Stevens’s spots on behalf of Mr. DeWine were popularly known as the “Marlboro Mike” ads because they featured the candidate seated at his kitchen table, talking about the issues while dressed in a plaid flannel shirt. This was not focusgrouped artifice, reported the Dayton Daily News in 1996: “DeWine really does own those shirts and he really does talk politics over still-warming apple pies.”

If Stevens’s work was sometimes criticized for coarsening political discourse — he was forced to apologize on more than one occasion for digitally manipulating images — he defended using devices such as a stammering schoolboy explaining that the dog ate his homework to illustrate President Clinton’s problematic relationship with truth-telling.

“People are laughing about politics anyway,” Stevens told the Washington Post in 1996. “All of this stuff is entertainment anyway.”

But it was serious business for Stevens, too, both financially and politically. Stevens Reed took in more than $56 million in the 2004 election year, according to a study by the Center for Public Integrity. Stevens could respond to accusations that he produced only negative ads by pointing to dozens of positive ads he created for Senator McCain’s 2000 presidential run. But going negative was fair play, too. “People do need contrasting information,” he told the New York Times in 2000.

Raised in Maine and New Jersey and the son of a minister, Stevens was a reporter at the Woodbridge (N.J.) News Tribune in 1976 when he was recruited by future Governor Tom Kean to work as the state press secretary for President Ford’s unsuccessful re-election bid. From there he worked on the successful Senate campaign of William Cohen of Maine and then ran Mr. Cohen’s Portland office.

After several other jobs as a political operative, Stevens returned to New Jersey in 1983 to become chief of staff to Mr. Kean, then the state’s governor. Mr. Kean, in his 1988 book “The Politics of Inclusion,” credited Stevens with being the architect of his 1985 landslide re-election.

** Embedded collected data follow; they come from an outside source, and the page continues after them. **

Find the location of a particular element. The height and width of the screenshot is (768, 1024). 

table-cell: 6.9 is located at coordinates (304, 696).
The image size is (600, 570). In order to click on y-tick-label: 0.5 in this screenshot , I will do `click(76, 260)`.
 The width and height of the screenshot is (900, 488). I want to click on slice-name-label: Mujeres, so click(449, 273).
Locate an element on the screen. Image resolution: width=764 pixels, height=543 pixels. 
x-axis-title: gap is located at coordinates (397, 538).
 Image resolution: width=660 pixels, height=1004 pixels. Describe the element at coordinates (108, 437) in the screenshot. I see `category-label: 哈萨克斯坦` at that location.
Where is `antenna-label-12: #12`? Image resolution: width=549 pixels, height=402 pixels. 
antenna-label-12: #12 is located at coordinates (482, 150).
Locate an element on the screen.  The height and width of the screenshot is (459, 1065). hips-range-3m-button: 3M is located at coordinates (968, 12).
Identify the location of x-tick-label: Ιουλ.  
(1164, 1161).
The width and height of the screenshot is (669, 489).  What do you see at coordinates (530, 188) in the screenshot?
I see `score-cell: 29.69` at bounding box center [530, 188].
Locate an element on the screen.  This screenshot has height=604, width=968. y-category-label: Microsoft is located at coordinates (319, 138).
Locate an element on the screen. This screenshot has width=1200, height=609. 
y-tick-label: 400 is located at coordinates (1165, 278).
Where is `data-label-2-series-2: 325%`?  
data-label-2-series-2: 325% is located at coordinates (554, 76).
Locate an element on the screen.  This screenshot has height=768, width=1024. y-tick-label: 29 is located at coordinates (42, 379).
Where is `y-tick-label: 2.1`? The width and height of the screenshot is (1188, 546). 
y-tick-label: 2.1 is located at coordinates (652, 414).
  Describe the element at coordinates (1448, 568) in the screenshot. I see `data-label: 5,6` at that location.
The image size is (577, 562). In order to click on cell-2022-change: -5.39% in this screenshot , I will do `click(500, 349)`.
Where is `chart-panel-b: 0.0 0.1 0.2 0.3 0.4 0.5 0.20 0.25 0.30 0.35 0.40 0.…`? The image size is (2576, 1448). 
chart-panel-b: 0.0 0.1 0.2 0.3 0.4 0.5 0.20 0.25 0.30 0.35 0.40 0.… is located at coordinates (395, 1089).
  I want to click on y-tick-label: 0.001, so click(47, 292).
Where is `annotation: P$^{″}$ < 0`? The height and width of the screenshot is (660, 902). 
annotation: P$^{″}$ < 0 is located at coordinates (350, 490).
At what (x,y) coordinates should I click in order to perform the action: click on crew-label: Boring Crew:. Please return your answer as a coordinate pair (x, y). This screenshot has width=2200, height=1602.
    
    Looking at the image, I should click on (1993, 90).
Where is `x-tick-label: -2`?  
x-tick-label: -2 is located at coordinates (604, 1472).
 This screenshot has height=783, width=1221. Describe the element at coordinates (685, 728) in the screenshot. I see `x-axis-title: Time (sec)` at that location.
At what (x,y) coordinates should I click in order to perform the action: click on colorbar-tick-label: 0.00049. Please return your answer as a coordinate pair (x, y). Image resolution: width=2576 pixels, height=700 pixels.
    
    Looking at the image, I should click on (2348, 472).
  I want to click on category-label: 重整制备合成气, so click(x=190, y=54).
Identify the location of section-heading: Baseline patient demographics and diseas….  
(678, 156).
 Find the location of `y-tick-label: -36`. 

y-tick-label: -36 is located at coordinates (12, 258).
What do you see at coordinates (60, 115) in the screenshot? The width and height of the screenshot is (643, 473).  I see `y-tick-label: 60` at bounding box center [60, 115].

Stevens hired Mr. Ailes to produce ads for the 1985 campaign and worked closely with the ad maker, even then a veteran whose reputation stretched back to President Nixon. Mr. Ailes then turned around and hired Stevens in 1988. The Dukakis tank commercial made Stevens famous, and when he opened his doors as an independent consultant, candidates lined up for his services.

By 2000, the veteran tactician struck a new tone, coming out early for Mr. McCain’s presidential bid. “In terms of politics, I have done everything there is to do,” he told Advertising Age. “I wanted to work for somebody — and this sounds hokey — that I believed in and felt it would be a joy to help.” Mr. McCain lost out to President Bush in the primaries, but the Arizona senator and Stevens remained friends, and he visited Stevens during his final illness.

Their friendship seemed briefly challenged by Stevens’s next project, the Swift Boat ads, which Mr. McCain called “dishonorable.” The ads had the Stevens touch: simple and inexpensive production consisting mainly of interviews and archival footage of the Democratic presidential candidate, Senator Kerry. But they packed a unique wallop and have not ceased to ring in the ears of the body politic.

“I thought he was a person of tremendous courage,” a co-founder of Swift Boat Veterans for Truth, John O’Neill, said. “He had absolutely nothing to gain from helping us at all.”

To his critics, Stevens responded in the Times, “Don’t those veterans have as much right to talk about Vietnam as John Kerry?”

Greg Stevens
Born November 1, 1948, in Abington, Pa.; died Monday at his home in Portland, Maine., of brain cancer; survived by his wife, Judi, and three sons, Clark, Brent, and Luke.